Caldav and Mail Server
For the last couple of days, I have been obsessed with integrating my CalDAV and mail servers. My mails are managed by MXRoute. I took their lifetime subscription
, so I think I’m sorted for life or at least the next 5-10 years or sooner (if I end up starting a business and then just drop my guards and go with Google Workspace and equivalents). Anyways, enough digression.
MXRoute also provides me with a CalDAV server, but that’s not their strong suit, and they don’t even advertise or document it. I was trying out their webmail clients and stumbled across it by chance. Long story short, I’ve got a hosted CalDAV and mail server. But they are not connected with each other, like what you’d expect with Gmail and Google Calendar. For example: if I add an event and invite someone, they won’t receive an invitation email (unless I create the event on specialized clients: Thunderbird or the webmail client I discussed above), and similarly, if someone sends me an invitation over email, that won’t be added to my calendar automatically (on iOS, I click on the invite attachment and add it to my calendar manually).
So, the ultimate goal is to have some kind of connection between these two servers that will allow me to send and receive invites over email. I spent the last couple of days searching for an existing solution, but none seemed to work. Some suggestions were to:
- Change my mail provider and use something like Fastmail, Magadu, etc. (that’s not gonna fly with me - I’m already on a lifetime sub with MXRoute, and these other services charge you per user per month).
- Use a different CalDAV server. I tried Baikal - it solved half the problem of sending out invites but not the receiving part. It’s written in PHP - so I don’t want to spend time extending it (not familiar with PHP at all).
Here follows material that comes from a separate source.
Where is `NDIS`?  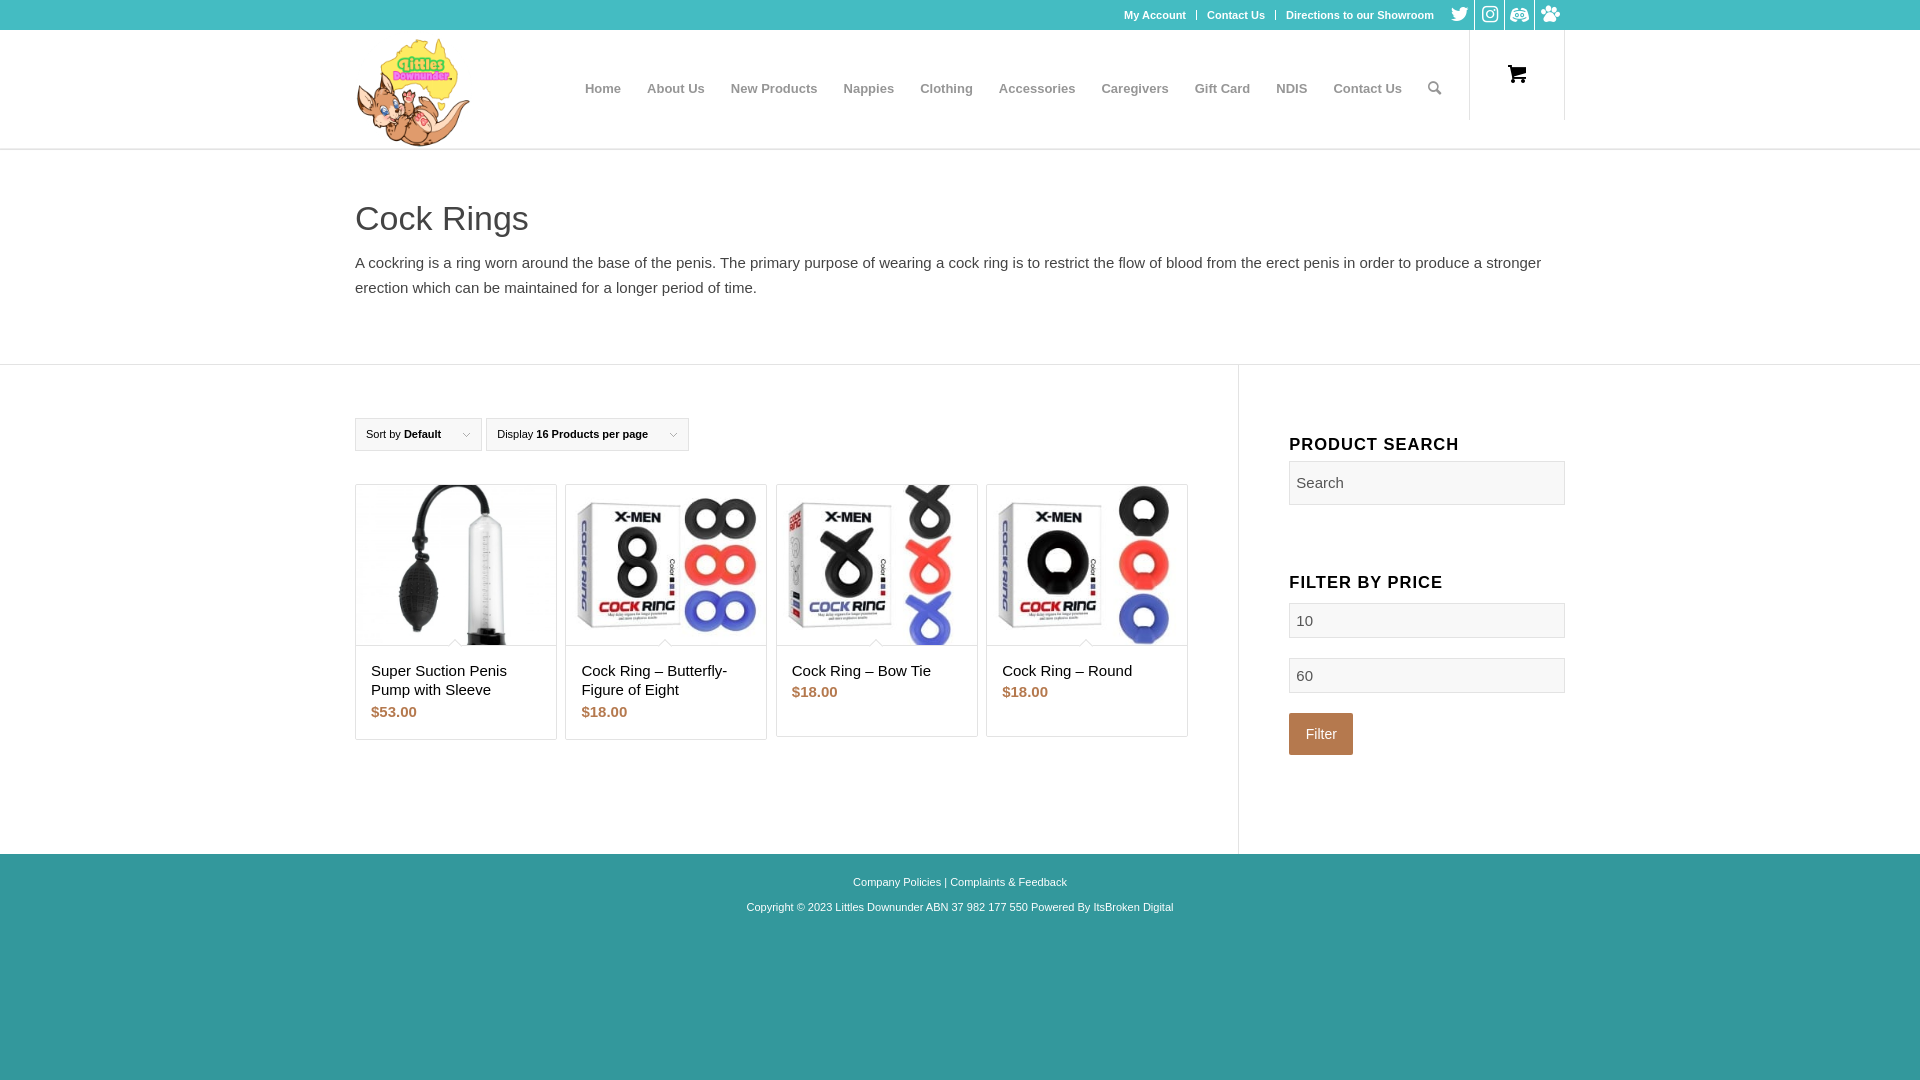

I tried NextCloud, thinking that it would magically fix my issue and partly because all my internet searches suggested that it would - but it didn’t. It solved the same thing as Baikal but had tons of other services (mail client, photos, sharing, etc.) that I didn’t need.
- DavMail Gateway - it seemed like something in the right direction but was too daunting to try, and all the docs suggested that it has something to do with Outlook or MS Exchange.
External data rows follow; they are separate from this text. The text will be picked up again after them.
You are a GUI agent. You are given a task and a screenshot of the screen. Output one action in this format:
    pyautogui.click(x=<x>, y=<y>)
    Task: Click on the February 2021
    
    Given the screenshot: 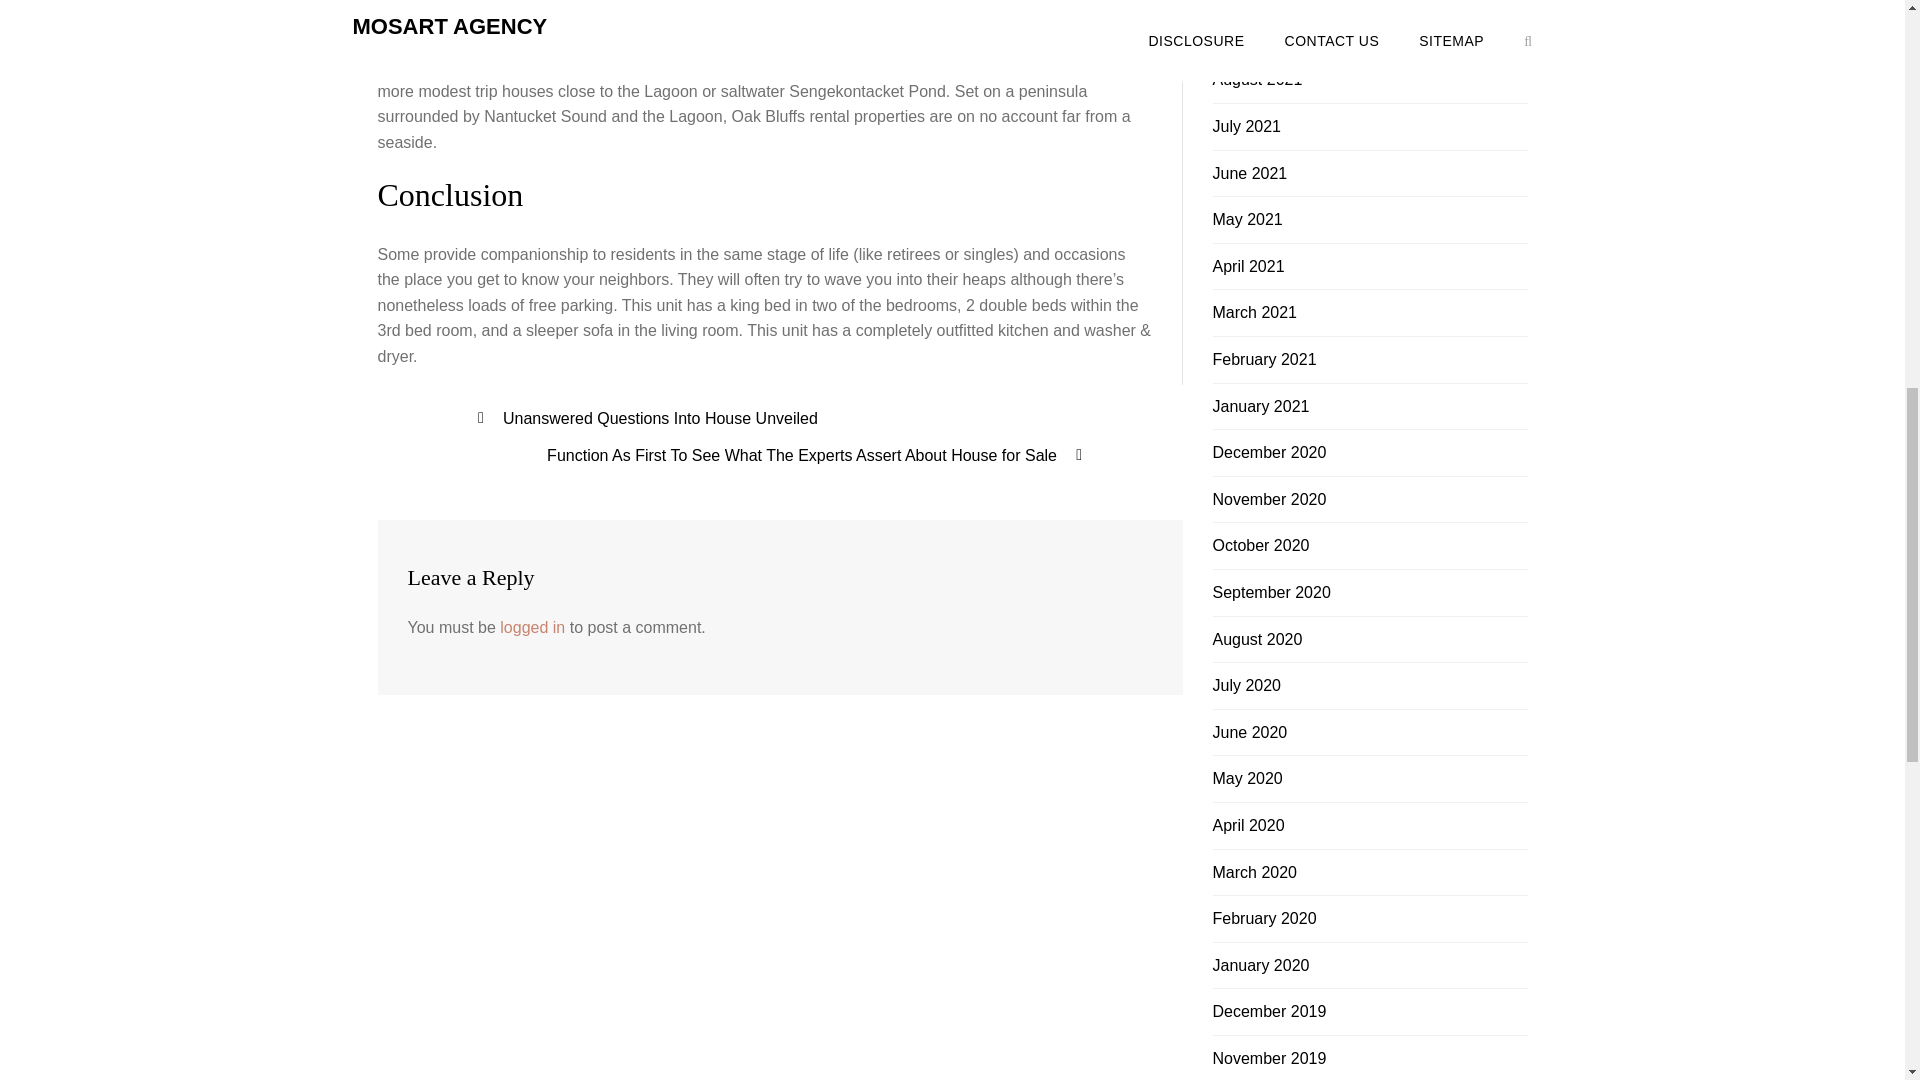 What is the action you would take?
    pyautogui.click(x=1263, y=360)
    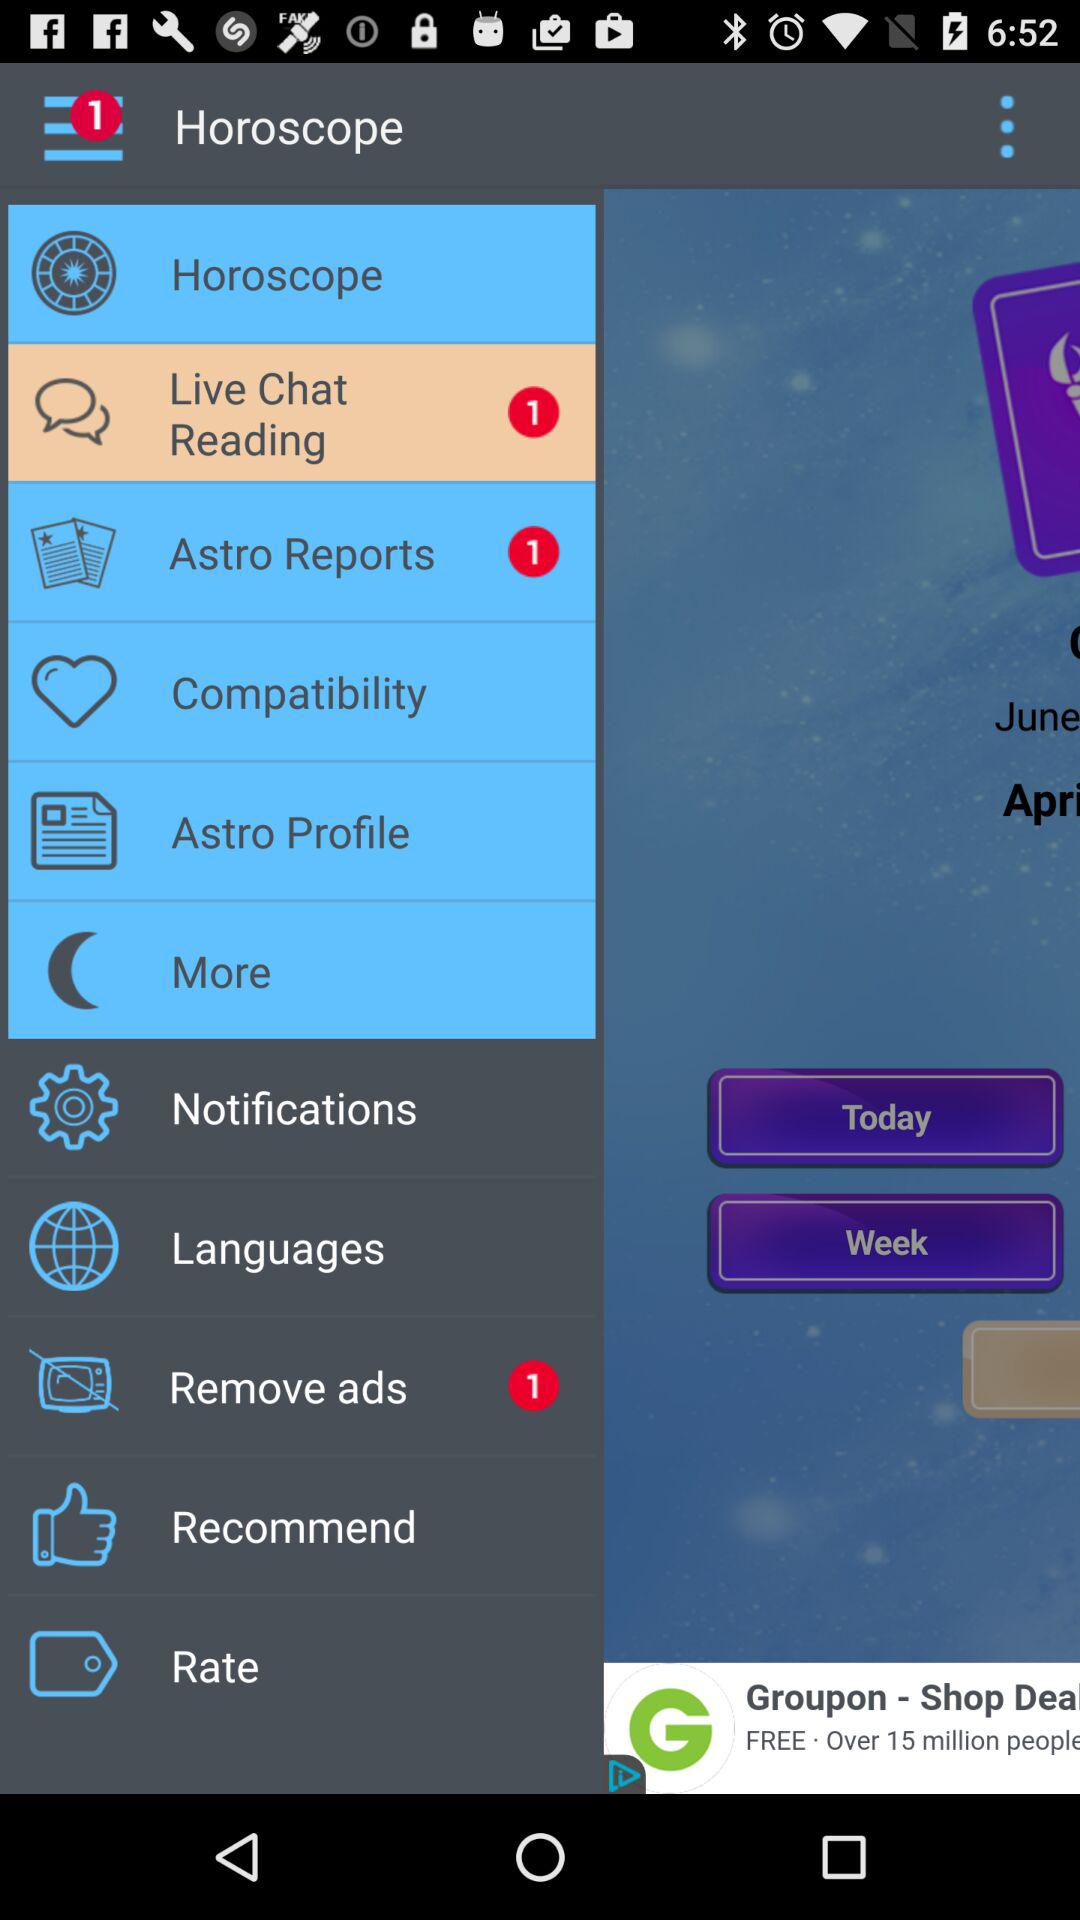  Describe the element at coordinates (74, 412) in the screenshot. I see `click on the chat icon which is left to the live chat reading button` at that location.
Anyways, the point is that I’ve finally decided to try my luck writing something for my use case myself. The idea is simple:
- Read calendar events from CalDAV periodically and send invites using SMTP.
- Read emails using IMAP, look for
icalattachments, and send them over to CalDAV.
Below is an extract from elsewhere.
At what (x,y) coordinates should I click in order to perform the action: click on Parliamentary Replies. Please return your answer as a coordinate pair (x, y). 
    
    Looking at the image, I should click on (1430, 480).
Of course, I’ll need to do some state management, like:
- Which invites have already been sent
- Which changed since they were last sent
- Which received invites have been added, and whether the added ones have been changed
And more complex features might include handling cases where I or the person I’m inviting don’t want to accept an invitation or ask for adjustments. But I’ll try to ignore that for the time being.
As of now, I’m very motivated. But, let’s see how much motivation I can summon to actually implement it. I may or may not update this blog if I do actually end up implementing it. So, if you are interested, check out my GitHub org nakamorg. ChatGPT suggested using calbridge as the project name (along with some other suggestions, of course) - so that’s what it will be.
Side note: For some reason, most of my posts get the same publishing date whenever I make a new deploy of the blog (which happens for any change that I make, however minute). I need to figure out a way to prevent that.
[Update (2024-08-20)]: I think if I prefix my filename with the date in (yyyy-mm-dd), that should fix the timestamp issue on the blog. I’ve made those changes and am trying a deploy. If you do not see same timestamp on the posts, that means, it worked.